Crônica: Nem bibliotecas, nem laboratório
Arnaldo Niskier
Há um movimento, em nosso país, no sentido de estimular as crianças, desde o pré-escolar, a gostar de leitura. Mais gosto do que hábito, pois este configuraria uma indesejável imposição.
Se os alunos se tornarem bons leitores, nas classes iniciais de alfabetização, cedo passarão a conviver com os livros, numa indispensável relação de cumplicidade. Quando isso acontece já na puberdade os resultados não são os mesmos. É claro que tudo depende das atitudes tomadas pelos professores do pré-escolar, aos quais se deve somar a contribuição necessária dos pais. Vimos em Tóquio, numa visita feita à capital japonesa, o quanto a presença dos pais nesse processo é fundamental. Em geral, antes de dormir, a criança japonesa pede a presença do pai ou da mãe ao seu lado, lendo algum livro, até que venha o sono.
Por isso é muito alto o índice de leitura do povo japonês. O gosto pela leitura é adquirido desde cedo e os meios oficiais, por intermédio de inúmeras bibliotecas, faz a sua parte, com uma abundante e diversificada oferta.
Pesquisas recentes (Censo Escolar de 2013) mostram que 65% das escolas brasileiras não têm uma biblioteca regularmente constituída e 44% delas não conhecem laboratórios ou computadores. Por aí se vê como é brutal o esforço para se alcançar a necessária qualidade do ensino, mesmo quando já existem, no sistema, benfeitorias como a nuvem de livros, que hoje alcança o número de 2,5 milhões de acessos, ao preço simbólico de 3,49 reais por semana.
No lançamento da quinta “Olimpíada do Saber”, nas instalações da Unisuam, em Bonsucesso, tivemos o ensejo de fazer algumas observações sobre o atual estágio do ensino médio em nosso país. Defendemos a adequada formação dos professores e a sua correta remuneração, o que infelizmente não está ocorrendo. Todos sabemos que é preciso investir, mas o que se ouve é a existência de sérias dificuldades para que isso ocorra. Devemos chegar a 6,1% do PIB, o que pode acontecer, mas o ideal seria que os recursos para educação fossem até 10% do Produto Interno Bruto. Como subir esses números se a divulgação denuncia que foram cortados 7 bilhões de reais dos recursos do MEC, numa brutal contenção?

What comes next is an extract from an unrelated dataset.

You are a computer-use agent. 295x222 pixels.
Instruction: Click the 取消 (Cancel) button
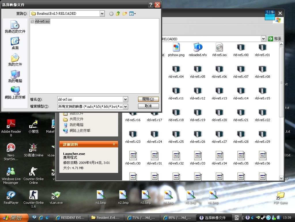[x=148, y=106]
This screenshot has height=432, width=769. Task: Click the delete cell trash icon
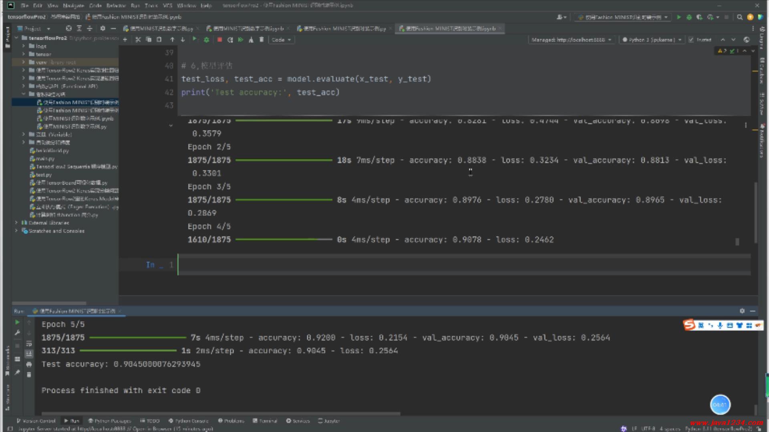tap(262, 40)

Se isso acontece no plano federal, pior é o que está se passando em nível estadual, quando os reflexos podem ser mais claramente sentidos. Nossa precariedade, medida pelo comportamento dos alunos em leitura, matemática e ciências, deve sacrificar o proclamado crescimento econômico, com a particularidade de que meninos e meninas demonstram grande dose de nervosismo diante dos problemas que lhes são apresentados (os meninos menos do que as meninas).
De toda forma, manter os jovens nas salas de aula é um grande desafio. Existe uma evasão muito grande, notadamente nas regiões mais pobres do país. Além disso, segundo dados do Banco Interamericano de Desenvolvimento, registra-se um grande número de jovens que jamais frequentou a escola. Isso acontece, por exemplo, nas chamadas UPPS (Unidades de Polícia Pacificadora). Há 25 delas no Rio de Janeiro, onde ocorre o fenômeno, a merecer providências inadiáveis. A solução depende mais de vontade política do que de recursos financeiros. É grande o desafio de elevar a escolaridade média. Hoje, um em cada cinco jovens de 15 a 19 anos não estuda nem trabalha, conforme dados do IBGE.
Essa realidade induz os sistemas de ensino a um fenômeno comum, que é a distorção idade/série. A clientela escolar se atrasa no que deveriam ser as séries respectivas, ou seja, o ano de entrada é defasado. Em consequência, promove-se uma reação em cadeia e a criança termina o 9º ano do ensino fundamental não com ao previstos 15 anos, no máximo, mas com 18 ou 19, atrasando a frequência ao ensino médio, quando é possível acompanhar o curso com o chamado primeiro emprego. Esse fator é um dos indutores da desistência proclamada, uma das razões da perda de eficácia sobretudo da educação pública brasileira. Quem sabe, aí poderá estar uma das causas principais da violência assinalada em nossas escolas – e que tanto preocupa pais e professores?